ノーマライゼーションから考える共生社会
2021.09.21
- コラム
ノーマライゼーションの意味
ノーマライゼーションとは、障害者や高齢者を特別視することなく、皆が平等に暮らしていけるように社会基盤や福祉の充実を整備していく取り組みのことです。社会的弱者に変化を求めるのではなく、社会のあり方そのものを変えることで、誰もが役割を持って自分らしい生き方を追求することを目指します。従来の障害者福祉では、障害者に対して隔離や保護という観点で対応がなされてきました。一般の健常者と同様の社会環境や条件に極力近づけていけるようとするノーマライゼーションの取り組みは画期的なものでした。
バリアフリーやユニバーサルデザインとの違い
バリアフリーという言葉のほうが聞きなじみがある人が多いのではないでしょうか。
バリアフリーとは、障害者や高齢者、小さな子どもが日々の生活のなかで支障となっているバリア(障壁)をなくすことです。ノーマライゼーションを実現するための手段の一つといえます。

• • • • •

課題一覧 ▸
1 > 出典で、ノーマライゼーションを実現するための手段の一つとされているものは何か。
2 > リストの冒頭から始まり「click(x=148, y=98)」を含む行で終わる部分を、「Product Description」を「Product Details」に書き換えて示してください。画像は含めない。

• • • • •

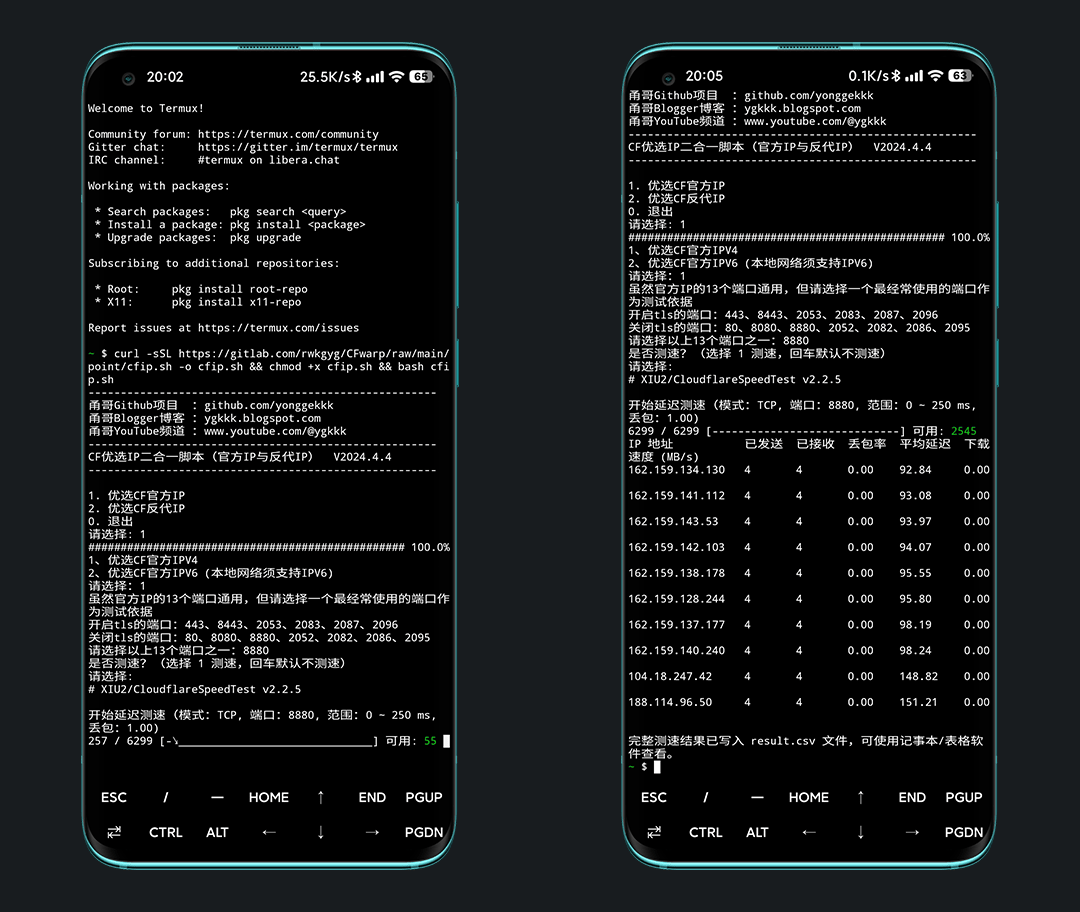Tap the down arrow key on the right phone
Screen dimensions: 1080x912
tap(860, 832)
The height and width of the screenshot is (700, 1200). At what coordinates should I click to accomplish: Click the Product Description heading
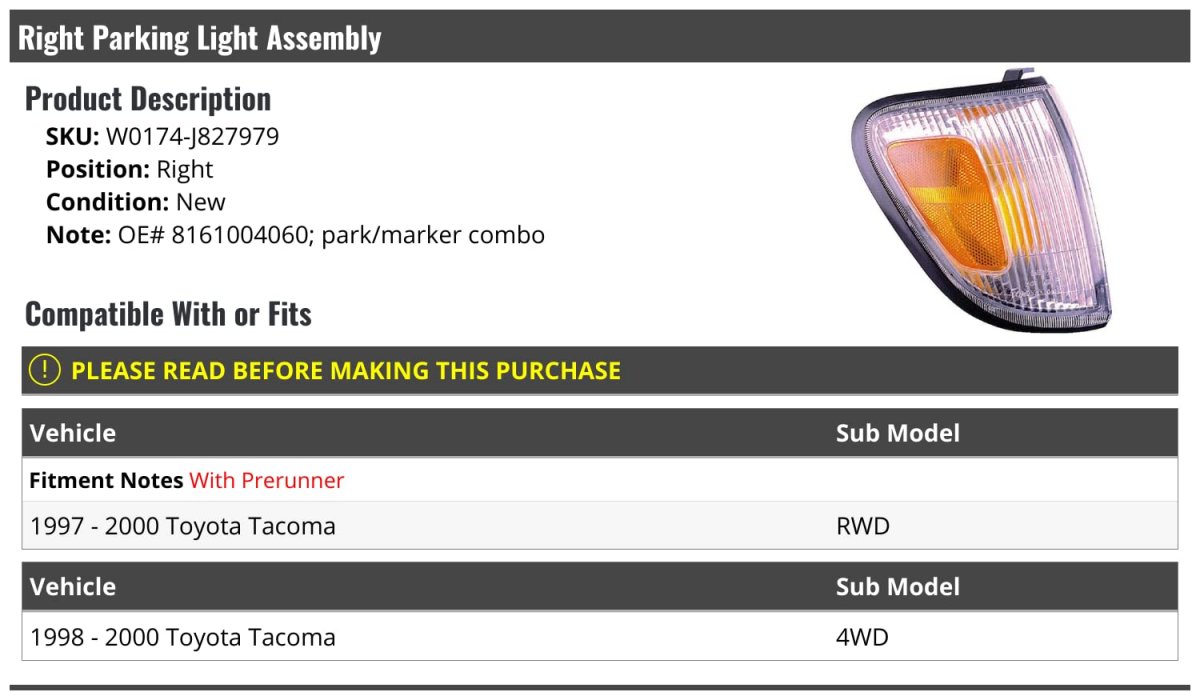click(x=148, y=98)
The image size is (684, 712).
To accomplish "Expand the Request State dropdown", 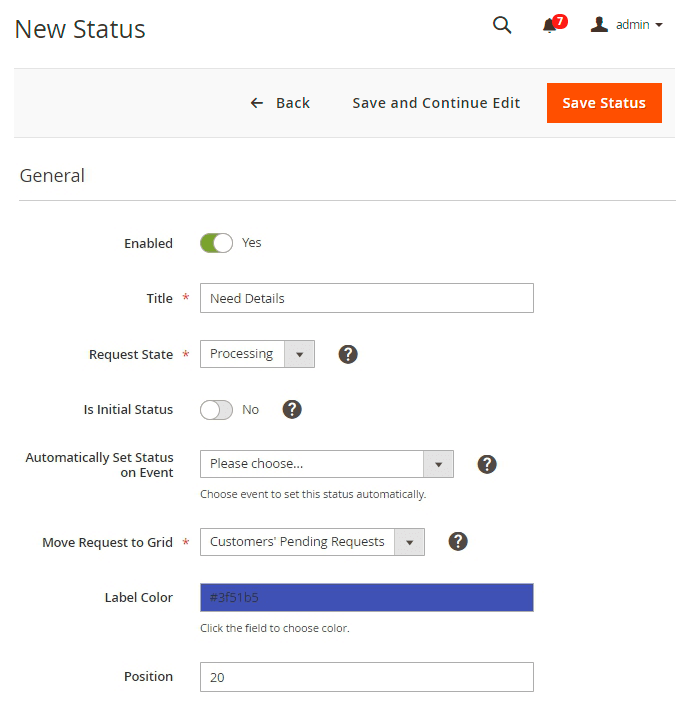I will 257,354.
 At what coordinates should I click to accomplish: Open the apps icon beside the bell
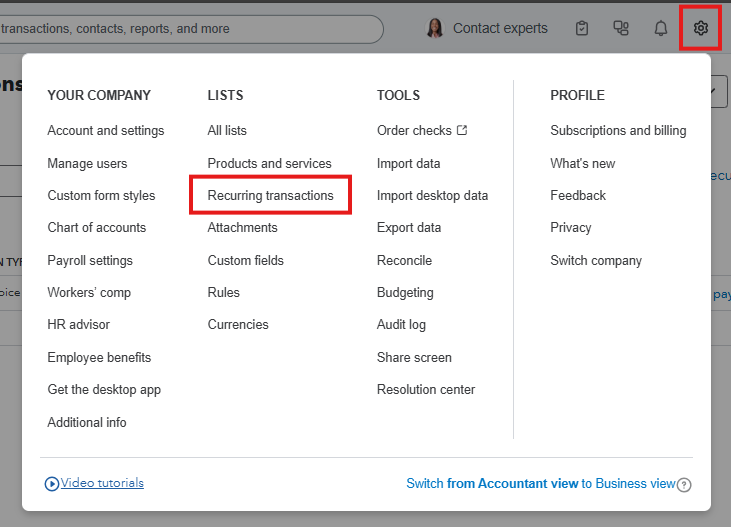[x=621, y=28]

• • • • •

最終回答 ▸
1 > バリアフリー。

2 >
Tap the down arrow key on the right phone
Screen dimensions: 1080x912
tap(860, 832)
The height and width of the screenshot is (700, 1200). At what coordinates should I click to accomplish: Click the Product Details heading
click(x=148, y=98)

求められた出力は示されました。